Désinstitutionnalisation et inclusion


Depuis quelques décennies déjà, le terme de désinstitutionnalisation fait florès, inquiétant bien souvent les professionnels et les gestionnaires d’établissements. Ainsi que le définit l’ONU, « le concept de désinstitutionnalisation est un processus qui prévoit le passage des milieux de vie institutionnels et autres structures ségrégationnistes à un système permettant une participation sociale des personnes handicapées, dans lequel les services sont fournis à l’échelle de la communauté selon la volonté et les préférences individuelles ». Elle désigne donc un processus qui consiste à apporter des services dans l’environnement ordinaire, et non plus à répondre aux besoins au sein des établissements.

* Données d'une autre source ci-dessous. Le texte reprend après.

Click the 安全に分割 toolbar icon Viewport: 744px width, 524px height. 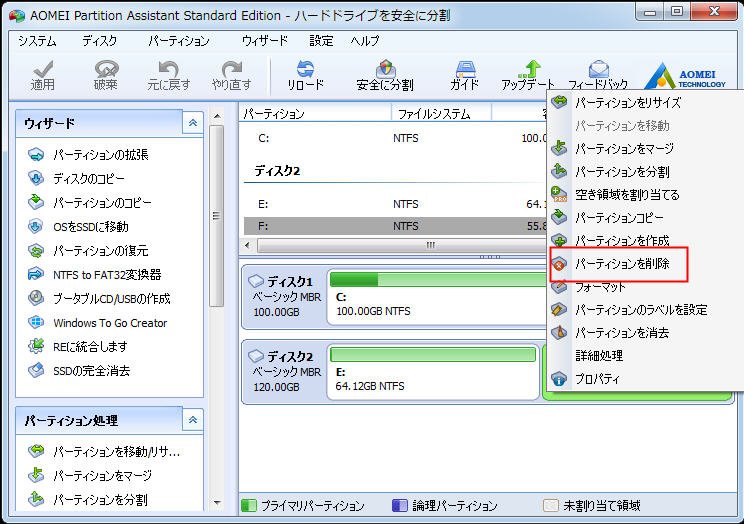[385, 75]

Cette désinstitutionnalisation apparait légitime à bien des égards : la vie en institution n’est pas par définition la demande des personnes en situation de handicap ; de nombreux témoignages sont là pour nous rappeler que cette institutionnalisation est aussi synonyme d’absence d’accès aux droits fondamentaux, d’obstacles à l’autonomie et à l’autonomisation, de ségrégation, etc… Des moyens et dispositifs sont à disposition de la puissance publique pour impulser ces changements : les contrats pluriannuels d’objectifs et de moyens (CPOM), la conformité des attendus des évaluations avec les recommandations de bonnes pratiques professionnelles, les appels d’offre, les fléchages vers les services ou plate-formes de services, la nouvelle tarification à l’activité dans le cadre de Seraphin-PH. L’injonction à fermer progressivement et parfois rapidement les institutions est en effet forte.

Mais constate-t-on aussi, « la fermeture progressive des institutions spécialisées, réputées ségrégatives, débouche non sur l’inclusion mais plutôt sur de nouveaux processus d’exclusion à l’intérieur même du système, et/ou sur des stratégies de lutte contre cette ségrégation intérieure. » (M. KOHOUT-DIAZ, L’éducation inclusive, érès, 2018) L’inquiétude s’est manifestée de manière marquante dans la pétition « Urgence handicap : danger ! », qui met en avant la qualité qui existe dans les institutions, malgré toute la communication qui les dénigre, et l’absence de solutions satisfaisantes du milieu ordinaire. Les risques existent effectivement pour des enfants et des adultes en situation de handicap de se retrouver sans solutions d’accompagnement et avec des conditions d’accueil trop défavorables dans l’environnement ordinaire, et sans la protection nécessaire pour certains d’entre eux.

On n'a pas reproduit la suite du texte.